Ser honestos es una obligada actitud en el comportamiento diario que debemos cuidar. Sinceros con los demás, para salvar las relaciones de los abismos de la mentira, la envidia o el rencor. Francos, sobre todo, con nosotros mismos para evitar el autoengaño. Muchas veces preferimos vivir engañados que enfrentarnos a la verdad. La realidad, es dura en muchas ocasiones, y buscamos refugios mentales o reales para poder soportarla. Lo peor es que estos amparos, que pueden ir desde la droga a una relación de dependencia tóxica y demoledora, nunca nos cobijan como debieran y se vuelven, muy pronto, en enemigos silenciosos que acaban por destruirnos. Por este motivo debemos tener una conversación a solas con nosotros mismos. Un diálogo eficaz donde nada quede oculto y donde pongamos al descubierto nuestros miedos más íntimos. Porque si necesitamos de apoyos y muletas, para llevar nuestras cargas, es debido al temor que nos provoca navegar en solitario por las aguas turbulentas del futuro.
No hay otro camino más que pedir ayuda a nuestro dios interior. Invocar sinceramente su protección y solicitar que lleguen hasta nosotros las herramientas necesarias para salir adelante con la fuerza suficiente como para no depender de nada ni de nadie, en el papel protagonista de la historia que nos ha tocado vivir.
La sinceridad es la única vía para descubrirnos.
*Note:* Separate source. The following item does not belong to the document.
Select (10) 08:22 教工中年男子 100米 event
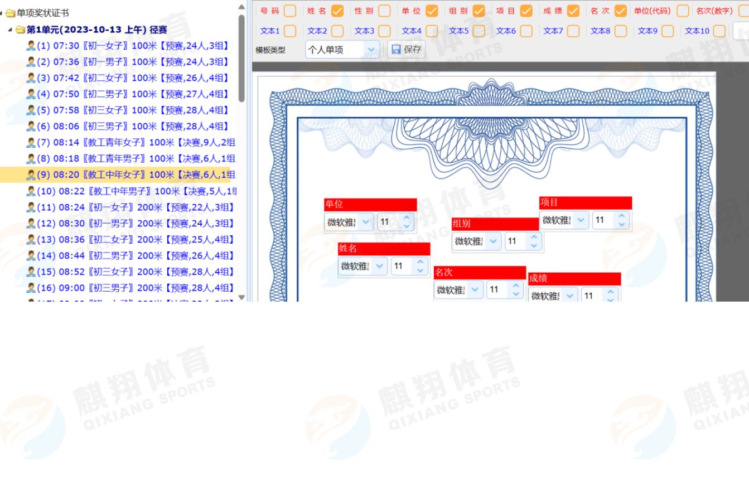The image size is (749, 480). [137, 191]
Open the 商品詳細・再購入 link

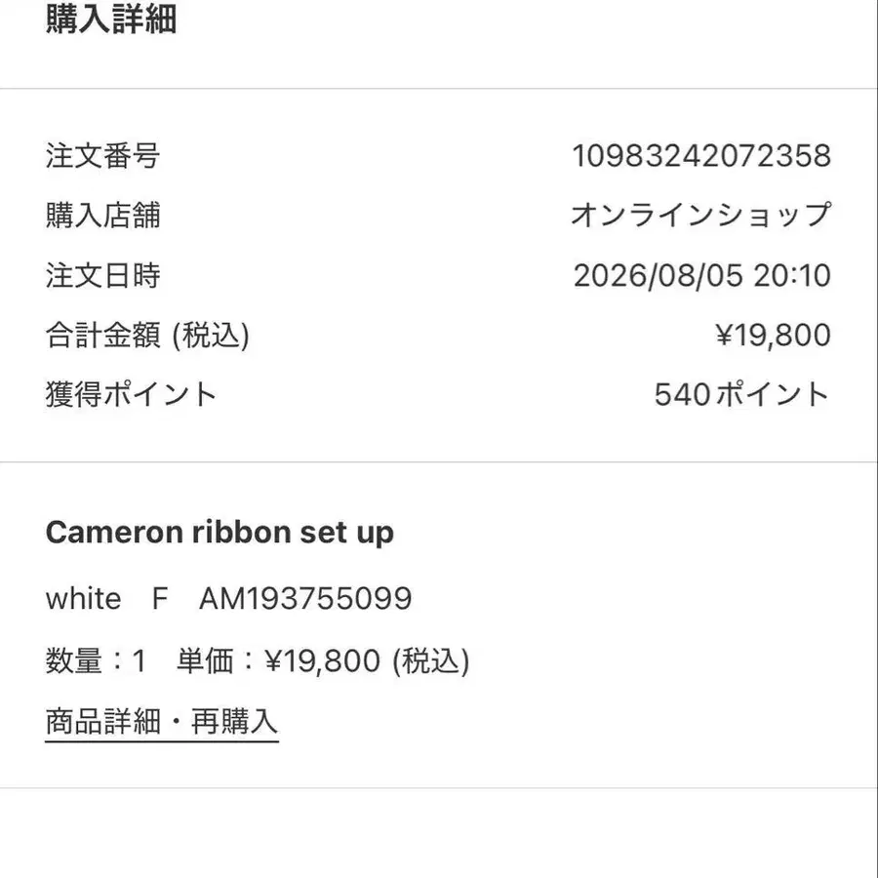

Conocer nuestras debilidades, revelar las conductas erróneas que hemos seguido y poner de manifiesto los puntos negros de nuestra forma de ser nos dispondrán en el perfecto estado para poder enmendarlos. Franqueza que debe regir todas nuestras acciones y que por consecuencia se extenderá a los demás como el mejor de los ejemplos.